- **Provided passage**

Jay is the Artistic Director of Attakkalari Centre for Movement Arts, a pioneer in contemporary dance education in India, offering study programmes, research modules and career opportunities in movement arts. Jay’s travel from Bangalore, India to Yohohama, Japan in February 2020 to partake in the Asia Network for Dance (AND+) meeting, TPAM – Performing Arts Meeting, Yokohama Dance Collection and Hot Pot performances, discussions and events was supported by the Mobility First! Special Open Call with the support of the Norwegian Ministry of Foreign Affairs
During my trip, I attended the AND+ closed meetings and moderated and led a workshop on the subject “Defining Expectations in Residency Contexts” as part of the events curated by AND+ in partnership with TPAM and Yokohama Dance Collection. The gathering of artists and professionals working in dance from across the word, particularly from Asia offered me a great opportunity to network and initiate projects. This was particularly useful as I am preparing for the next edition of Attakkalari India Biennial (February 2021) and the AND+ meeting during the Biennial. Of course, the format of the Biennial has to be arrived at due to the COVID-19 pandemic and related restrictions and government regulations. I also could see some good performances, meet interesting artists as well as directors of festival and arts organisations. I am interested to pursue some of those works and work with some artists as well as organisations to develop collaborative projects.
As Artistic Director and choreographer, this trip was inspirational and at times taxing. I had long days, but most of it was very fruitful. Meeting and discussing issues and concerns facing artists, professionals and organisations brought clarity to my thinking. I think there is a lot of similarity in the problems we face in different parts of Asia and we could indeed learn from each other’s experiences.
There were many opportunities for me to reflect on my own work and other activities in Bangalore, as the distance gave me an objectivity while the stimulus of performances or conversations triggered the thoughts.
International artists and arts professionals who will visit Bangalore for the Attakkalari India Biennial -either in person or through digital medium because of the changed scenario – that came out of my trip to Japan will surely have an impact on the scene in Bangalore and India in general. Their presence will bring new ideas and approaches to the local scene. Also the collaborative projects that I am initiating will have an impact on the artistic practices of many individual artists in Bangalore and India.
A gathering like this stimulates thoughts and ideas in you and they often linger on with you and get crystalized in due course. I am planning to initiate a collaborative production with artists from Japan and India. …The collaborative projects that I am initiating will have an impact on the artistic practices of many individual artists in Bangalore and India.
What are some of the most interesting lessons you have learned during your visit?

- **Action item**
Continue the account of Jay's trip to Yokohama from its last line.

- **Screenshot grounding data**
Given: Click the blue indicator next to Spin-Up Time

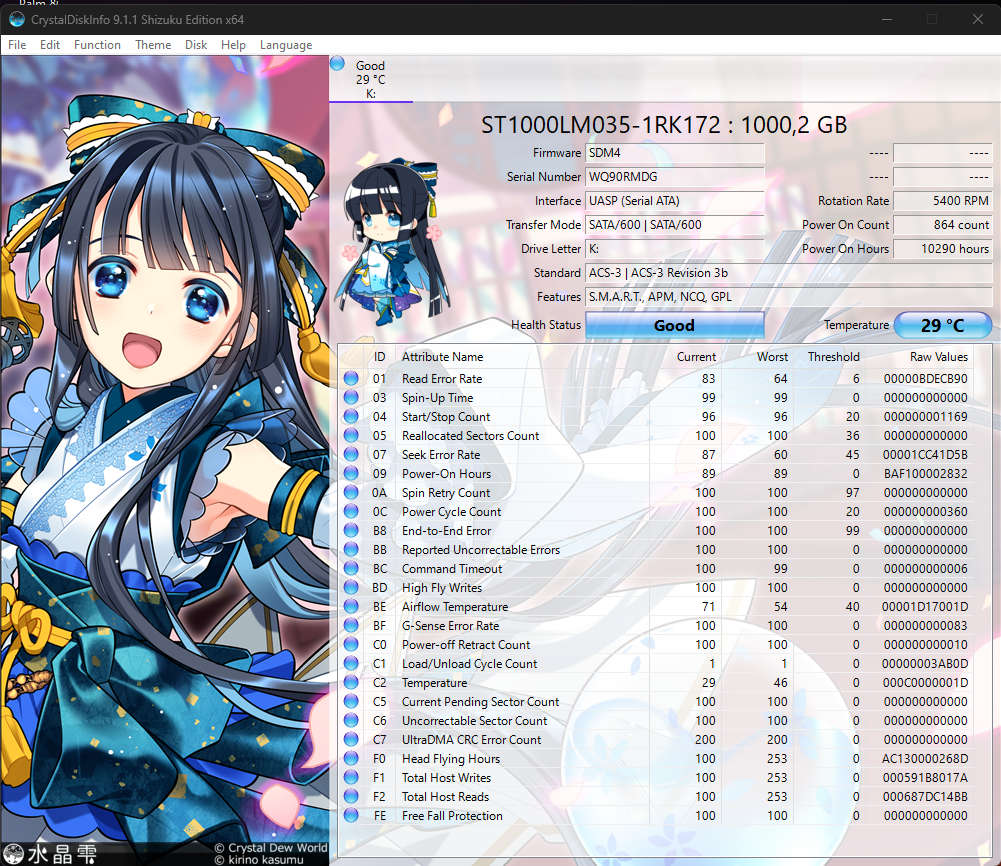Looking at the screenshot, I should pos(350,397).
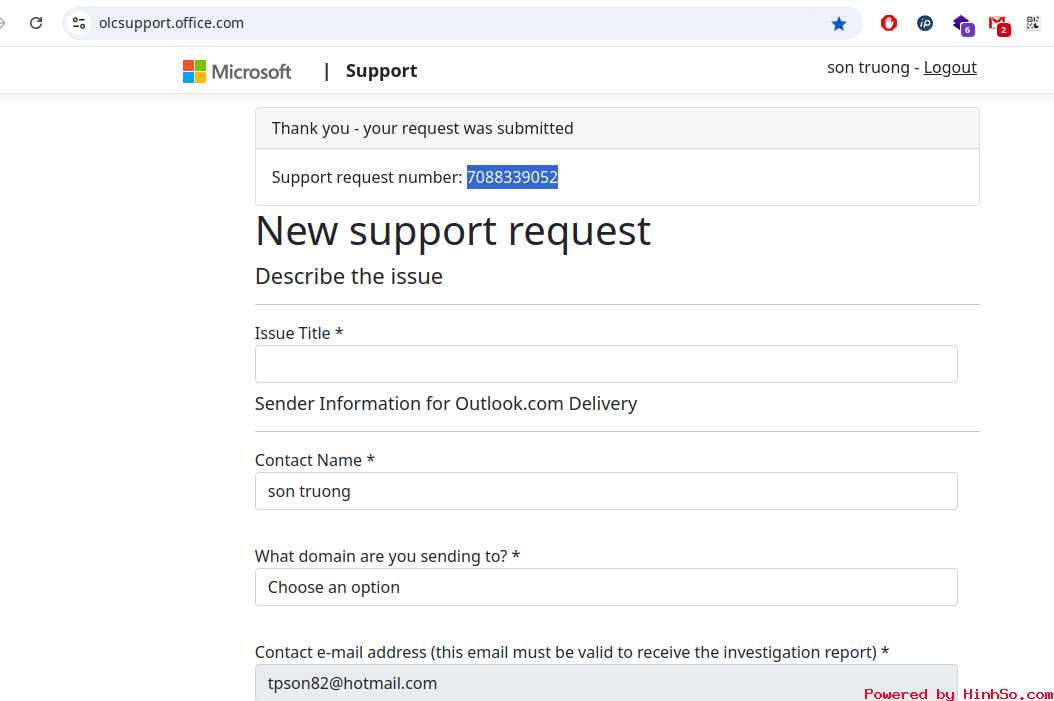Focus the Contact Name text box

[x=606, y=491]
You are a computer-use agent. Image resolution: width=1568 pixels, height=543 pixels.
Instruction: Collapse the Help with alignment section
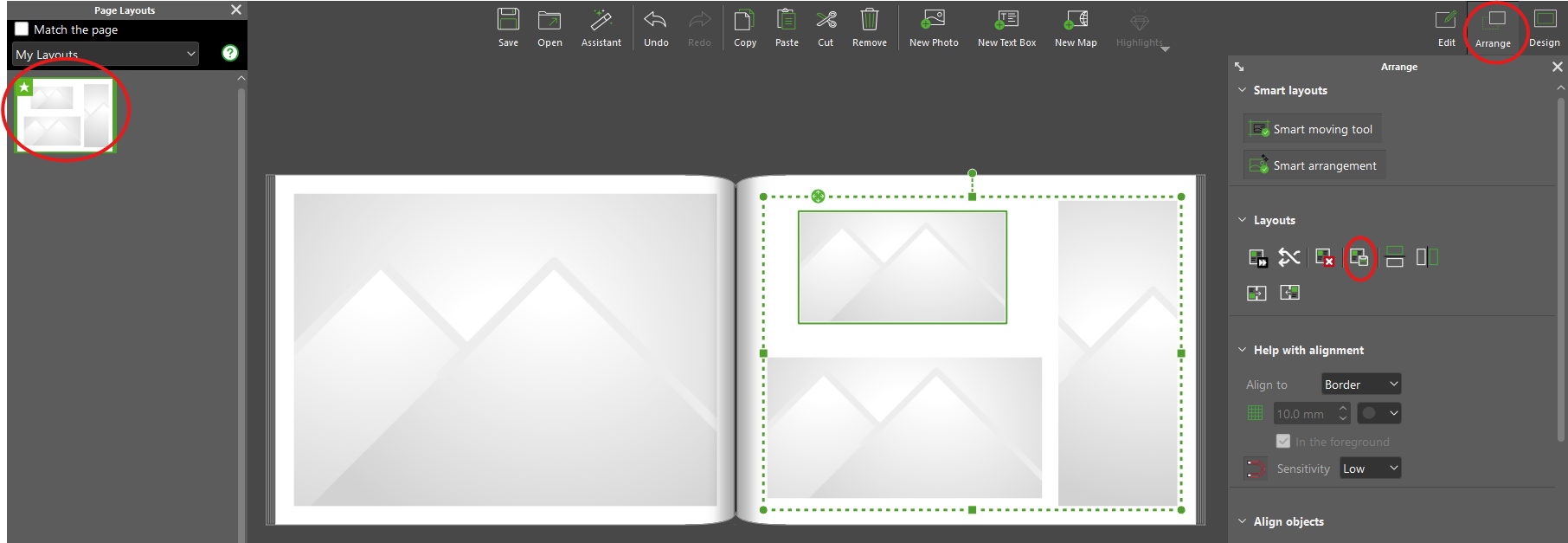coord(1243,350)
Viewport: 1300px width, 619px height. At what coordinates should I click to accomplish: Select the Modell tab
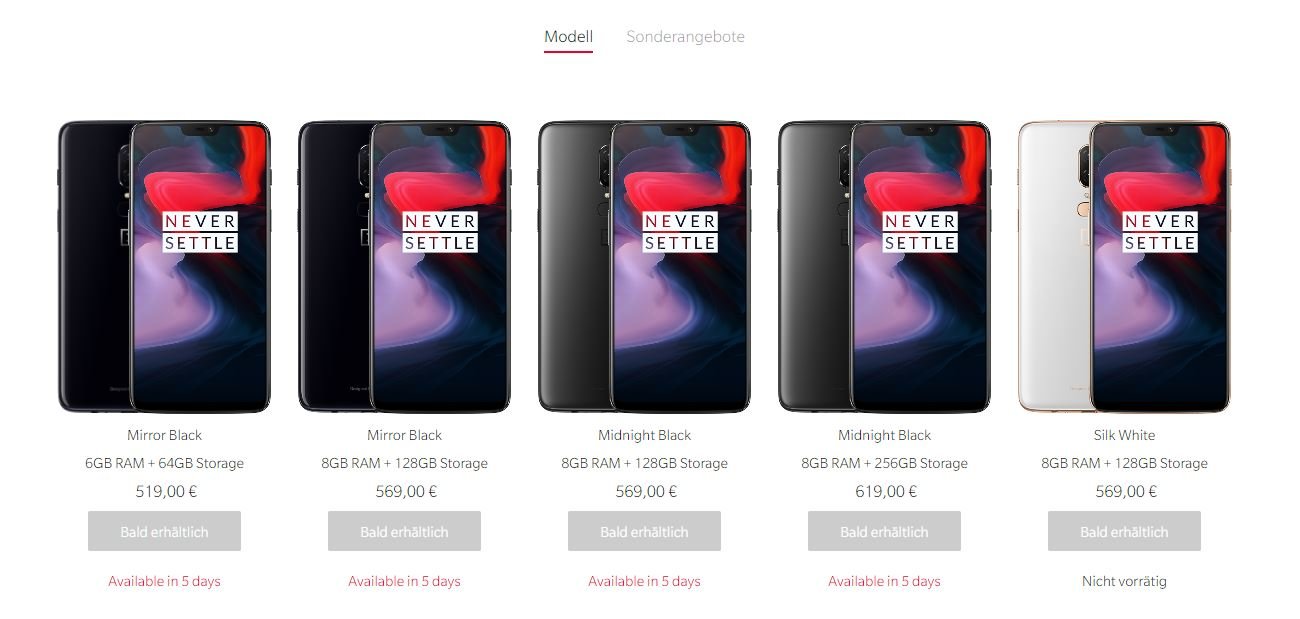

- **Your response**
I felt, among Asian artists and arts professionals a wider and deeper awareness about Asian performing arts scene is somewhat lacking. I realized for sure that I do not know enough about the Asian dance scene as much as I do know about the European scene. Participating in TPAM was very valuable and it helped to enhance my understanding about the Asian dance scene and the concerns and issues facing artists. I hope to continue to improve my understanding and knowledge about the dance activities and issues we are faced with in Asia.
The corona virus outbreak indeed posed few problems in travel. I had to cancel my earlier plan to travel to Yokohama via Hong Kong and I had to re-route it through Bangkok instead at the last moment. Being part of Asia Network for Dance and attending the meetings as well as being part of the plenary sessions and workshops with my colleagues in the network were indeed very helpful in enhancing my knowledge and understanding about the dance scene in Asia. For me, as I am based in India where access to funding is so tough and this scarcity of funding options to initiate projects among artists is a particularly difficult problem, which is now further aggravated by the COVID-19 pandemic. I am planning to initiate a collaborative production with artists from Japan and India. I am also part of a project involving artists form Italy, Singapore, Korea, India, and Hong Kong and Macao in China. I can see few challenges cropping up in weaving these and other projects leading up to the next edition of Attakkalari India Biennial. I am determined to do my best to overcome them in whatever way I can and move forward.
What professional & personal objectives did you achieve in this activity?
Personally, I wanted to acquaint myself with the changing scenes in Asia which would help me to position myself firmly in the performing arts scene in Asia. I also wanted to meet some of my artist friends with whom I had worked in 2006. It was lovely to have some time with them, especially when Attakkalari is planning to set up a Centre for Innovation in Performing Arts (CIPA) in Bangalore soon. A gathering like this stimulates thoughts and ideas in you and they often linger on with you and get crystalized in due course. This is truly valuable for anybody working in the arts. I would like to sincerely thank ASEF and the Norwegian Ministry of Foreign Affairs for extending this travel support to me without which I would not have made this trip.